  • National Medical Support Notice (NMSN)
    The court will generally order the NMSN, which requires an employer to enroll the child(ren) in a health insurance plan and to deduct the cost of the plan from the wages of the parent.
  • Credit Reporting
    The NCP’s account status information, including arrears (past due support) owed and payment history, is reported to the following Credit Reporting Agencies on a monthly basis: TRANS UNION, EXPERIAN, EQUIFAX (CBI), and INNOVIS.
  • License Suspension
    When an NCP does not pay support as ordered, he/she is reported to California licensing boards. The NCP’s application for new or renewed state-issued driver, business and/or professional licenses (for example: cosmetologist, contractor, doctor, teacher, attorney) will be denied if payment arrangements have not been made with our department.
  • State and Federal Tax Intercept
    All NCPs who owe arrears are reported to the Internal Revenue Service (IRS) and the Franchise Tax Board (FTB). These agencies intercept NCPs' federal and state income tax refunds and send the intercepted refunds to the State Disbursement Unit.
  • Unemployment Insurance Benefits (UIB)/Disability Insurance Benefits (DIB)
    NCPs who owe arrears are submitted to the Employment Development Department (EDD) on an ongoing basis. The EDD can withhold up to 25% of an NCP’s UIB or DIB for child support.
  • Workers’ Compensation
    When an NCP has a Workers’ Compensation claim, up to 25% of ongoing temporary disability benefits can be withheld by Income Withholding Order to pay current support and arrears. A lien against any compensation awarded to the NCP may also be filed with the Workers’ Compensation Appeals Board (WCAB) for any arrears that accumulated from the date the NCP was injured.
  • Real Property Liens
    The department records a Notice of Support Judgment in any California county in which an NCP has or may acquire property to create a lien against real property. Once the lien is filed, the NCP cannot sell or refinance that property unless arrears are paid in full, or other arrangements are made with the department.
..........
**Work required:** Can you copy out the passage above on child support enforcement measures word for word, in full?
..........
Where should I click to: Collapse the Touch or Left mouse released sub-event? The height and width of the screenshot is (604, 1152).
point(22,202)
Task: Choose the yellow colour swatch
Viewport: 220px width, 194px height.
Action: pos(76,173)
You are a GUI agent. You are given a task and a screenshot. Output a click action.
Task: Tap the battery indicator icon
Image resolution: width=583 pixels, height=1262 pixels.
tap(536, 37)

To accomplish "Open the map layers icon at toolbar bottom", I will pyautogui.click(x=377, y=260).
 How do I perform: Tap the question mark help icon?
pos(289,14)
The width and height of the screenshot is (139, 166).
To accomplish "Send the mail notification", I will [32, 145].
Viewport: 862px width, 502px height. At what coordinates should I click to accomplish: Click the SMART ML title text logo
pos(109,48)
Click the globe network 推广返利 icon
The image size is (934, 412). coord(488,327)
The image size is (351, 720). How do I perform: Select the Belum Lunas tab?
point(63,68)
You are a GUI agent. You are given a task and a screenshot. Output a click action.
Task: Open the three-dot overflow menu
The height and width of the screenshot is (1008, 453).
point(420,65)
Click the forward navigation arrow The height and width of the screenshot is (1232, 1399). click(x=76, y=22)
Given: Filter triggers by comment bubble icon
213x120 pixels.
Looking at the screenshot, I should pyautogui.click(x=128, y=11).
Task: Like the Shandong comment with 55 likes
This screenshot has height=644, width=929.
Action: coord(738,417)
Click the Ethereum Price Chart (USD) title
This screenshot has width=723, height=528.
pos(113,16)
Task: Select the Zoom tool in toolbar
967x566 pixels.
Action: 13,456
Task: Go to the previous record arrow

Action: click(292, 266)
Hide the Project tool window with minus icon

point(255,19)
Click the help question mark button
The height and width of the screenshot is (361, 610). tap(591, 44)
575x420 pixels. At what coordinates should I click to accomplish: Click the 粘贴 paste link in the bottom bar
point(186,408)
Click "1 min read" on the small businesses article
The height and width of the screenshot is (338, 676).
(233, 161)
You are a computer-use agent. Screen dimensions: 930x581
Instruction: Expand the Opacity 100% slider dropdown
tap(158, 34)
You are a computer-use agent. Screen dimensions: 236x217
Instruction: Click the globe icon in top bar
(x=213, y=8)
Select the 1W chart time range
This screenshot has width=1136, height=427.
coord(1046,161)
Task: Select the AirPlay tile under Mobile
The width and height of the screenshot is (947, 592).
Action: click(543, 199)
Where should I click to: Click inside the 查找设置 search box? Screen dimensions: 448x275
..........
**Your response:**
  • National Medical Support Notice (NMSN)
    The court will generally order the NMSN, which requires an employer to enroll the child(ren) in a health insurance plan and to deduct the cost of the plan from the wages of the parent.
  • Credit Reporting
    The NCP’s account status information, including arrears (past due support) owed and payment history, is reported to the following Credit Reporting Agencies on a monthly basis: TRANS UNION, EXPERIAN, EQUIFAX (CBI), and INNOVIS.
  • License Suspension
    When an NCP does not pay support as ordered, he/she is reported to California licensing boards. The NCP’s application for new or renewed state-issued driver, business and/or professional licenses (for example: cosmetologist, contractor, doctor, teacher, attorney) will be denied if payment arrangements have not been made with our department.
  • State and Federal Tax Intercept
    All NCPs who owe arrears are reported to the Internal Revenue Service (IRS) and the Franchise Tax Board (FTB). These agencies intercept NCPs' federal and state income tax refunds and send the intercepted refunds to the State Disbursement Unit.
  • Unemployment Insurance Benefits (UIB)/Disability Insurance Benefits (DIB)
    NCPs who owe arrears are submitted to the Employment Development Department (EDD) on an ongoing basis. The EDD can withhold up to 25% of an NCP’s UIB or DIB for child support.
  • Workers’ Compensation
    When an NCP has a Workers’ Compensation claim, up to 25% of ongoing temporary disability benefits can be withheld by Income Withholding Order to pay current support and arrears. A lien against any compensation awarded to the NCP may also be filed with the Workers’ Compensation Appeals Board (WCAB) for any arrears that accumulated from the date the NCP was injured.
  • Real Property Liens
    The department records a Notice of Support Judgment in any California county in which an NCP has or may acquire property to create a lien against real property. Once the lien is filed, the NCP cannot sell or refinance that property unless arrears are paid in full, or other arrangements are made with the department.